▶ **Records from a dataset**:
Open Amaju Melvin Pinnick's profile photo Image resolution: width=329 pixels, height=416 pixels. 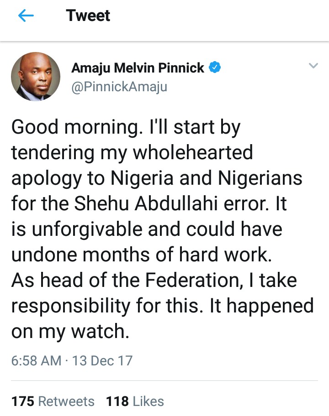(36, 76)
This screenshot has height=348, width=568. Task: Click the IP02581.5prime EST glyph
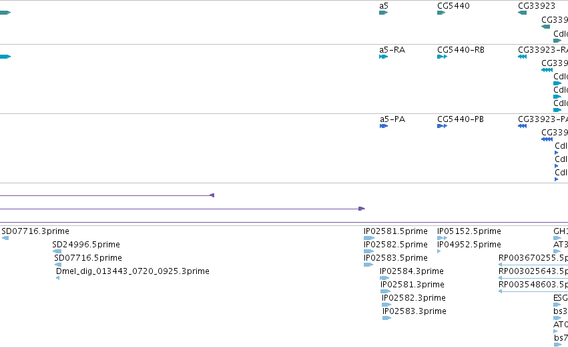369,238
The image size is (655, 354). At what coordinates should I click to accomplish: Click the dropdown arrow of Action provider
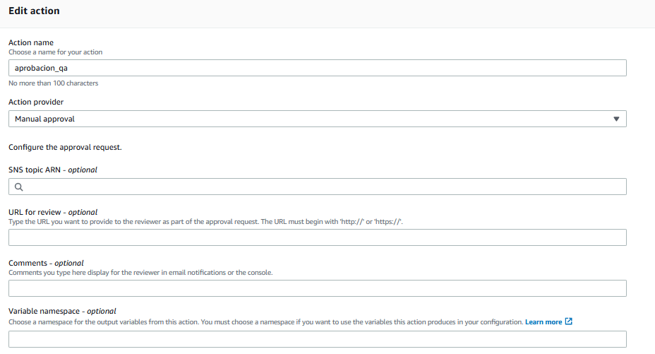coord(616,119)
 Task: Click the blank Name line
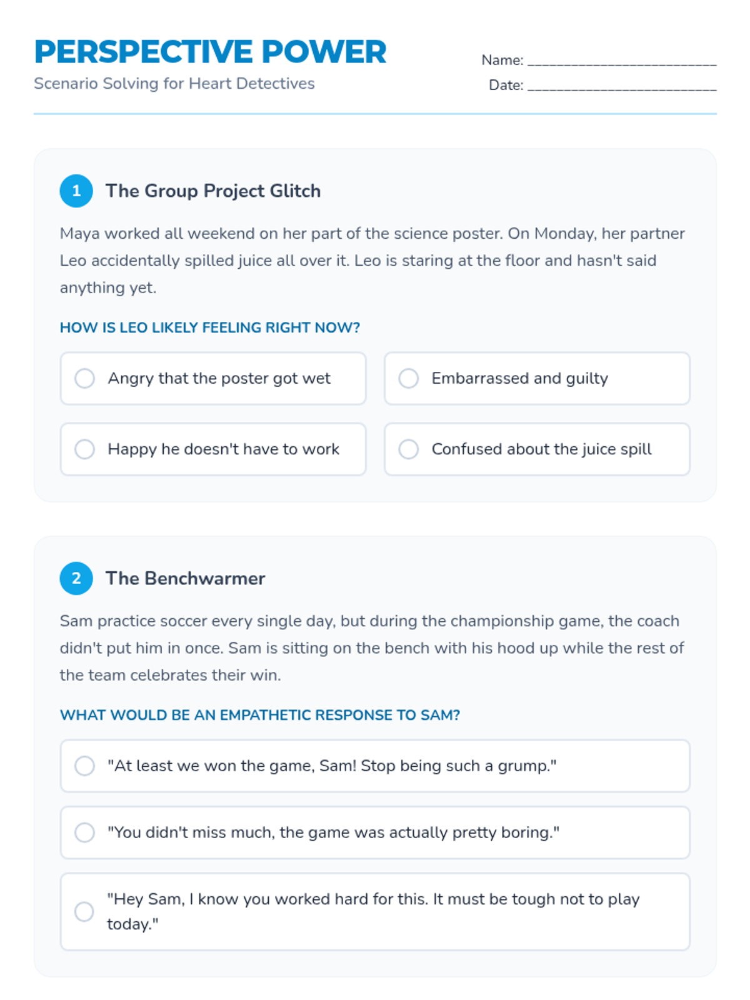click(621, 61)
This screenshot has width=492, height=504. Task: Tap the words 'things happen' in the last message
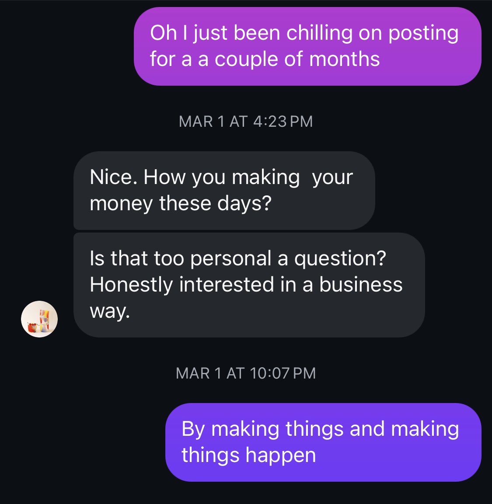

▶ **Written task**: Please turn the records, from the line with "Task: Click the blank Name line" through the end of the records, into a Markdown table with the columns Number and Record line. Skip blank lines and leave the pictures out.

▶ **Exercise solution**:
| Number | Record line |
|---|---|
| 1 |  Task: Click the blank Name line |
| 2 | click(621, 61) |
| 3 | This screenshot has width=492, height=504. Task: Tap the words 'things happen' in the last message |